Читаем Гордость и предубеждение полностью

Узнай Лидия и ее мать о беседе Элизабет с отцом, негодованье их едва ли оказалось бы подвластно совокупной их говорливости. В воображеньи Лидии поездка в Брайтон представляла собою воплощенье всевозможного земного счастья. Творческий взор ее фантазии различал улицы пестрого приморского городка, забитые офицерами. Себя она видела предметом ухаживанья десятков, множеств, чьи личности покуда пребывали невыясненными. Ей виделись все роскошества лагеря; шатры, что образуют прелестное однообразье линий, набитые молодыми, веселыми, ослепительно-алыми; и в завершенье картины виделось ей, как сидит она в шатре, нежно флиртуя по меньшей мере с шестерыми офицерами разом.

Узнай она, что сестра пыталась лишить ее подобной будущности и реальности, какие чувства охватили бы Лидию? Чувства сии постигала только ее мать, коя переживала примерно то же. Лишь поездка Лидии в Брайтон унимала ее меланхолию, ибо г-жа Беннет убедилась, что супруг ее не собирается туда вовсе.

Однако они обе ничего не знали, и восторги их длились почти беспрерывно до самого отъезда Лидии.

Элизабет предстояло в последний раз свидеться с г-ном Уикэмом. По возвращеньи она часто бывала в его обществе, и переживанья поугасли, а переживанья давней склонности — и подавно. Ныне Элизабет даже различала в его мягкости, коя поначалу столь восхищала ее, жеманство и однообразье, вызывавшие неприязнь и скуку. Более того, в нынешнем его поведении она обнаружила новый источник неудовольствия, ибо его вскоре явленная склонность возобновить ухаживанья, коими отмечено было начало их знакомства, после всего произошедшего только бесила Элизабет. Будучи избранной предметом столь праздной и легкомысленной галантности, она вовсе лишилась интереса к Уикэму; и, как ни старалась отмахнуться, поневоле различала упрек себе в его уверенности, что, как бы долго и по какой бы причине вниманье его ни отсутствовало, ее тщеславье возрадуется, а привязанность упрочится, едва сие вниманье будет ей возвращено.

В последний день пребыванья полка в Меритоне он и прочие офицеры обедали в Лонгборне, и столь мало расположена была Элизабет расстаться с Уикэмом по-доброму, что, отвечая на вопросы его о том, как она проводила время в Хансфорде, помянула полковника Фицуильяма и г-на Дарси, кои три недели провели в Розингсе, и спросила, знаком ли Уикэм с полковником.

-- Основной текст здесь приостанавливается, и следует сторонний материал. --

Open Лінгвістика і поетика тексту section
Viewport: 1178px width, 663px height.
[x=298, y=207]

Он удивился, расстроился, встревожился, однако, во мгновенье ока опамятовавшись и вновь натянув на лицо улыбку, отвечал, что когда-то виделся с ним часто, а затем, отметив, что полковник — воплощенный джентльмен, спросил, понравился ли тот Элизабет. Она отвечала тепло. С напускным равнодушьем он вскоре прибавил:

— Сколько, вы сказали, они пробыли в Розингсе?

— Почти три недели.

— И часто вы с ним виделись?

— Да, почти каждый день.

— Его манеры немало отличаются от манер его кузена.

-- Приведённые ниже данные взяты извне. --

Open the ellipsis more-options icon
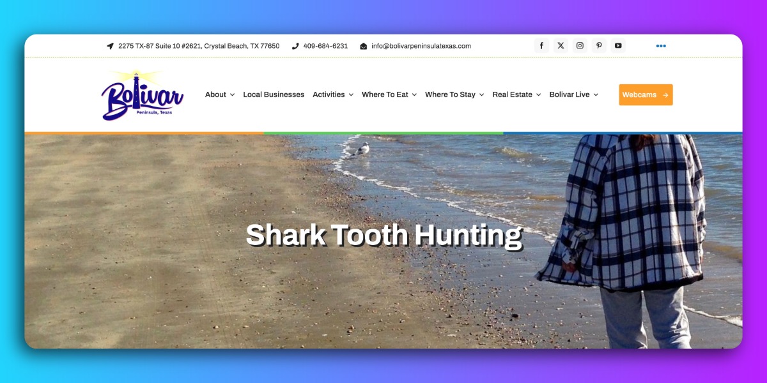 (661, 45)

— Да, весьма. Но, мне кажется, при ближайшем знакомстве господин Дарси становится лучше.

— В самом деле! — вскричал Уикэм с гримасою, коя не ускользнула от вниманья Элизабет. — И позволите ли осведомиться?.. — Но, сдержавшись, произнес беззаботнее: — Что же в нем улучшилось — обхожденье? Неужто он соблаговолил разбавить свою манеру каплей любезности? Не смею и надеяться, — продолжал он тише и серьезнее, — что он стал лучше по сути.

— О нет, — отвечала Элизабет. — По сути он, пожалуй, остался почти прежним.

Пока она сие произносила, в лице Уикэма читалось, что он не знает, радоваться сим словам или заподозрить неладное. В наружности собеседницы сквозило нечто такое, что заставляло его слушать с опаскою и тревогой; Элизабет продолжала:

— Когда я говорю, что при ближайшем знакомстве он лучше, я не разумею, что улучшились его манеры или же душа, но что, если получше его узнать, характер его становится понятнее.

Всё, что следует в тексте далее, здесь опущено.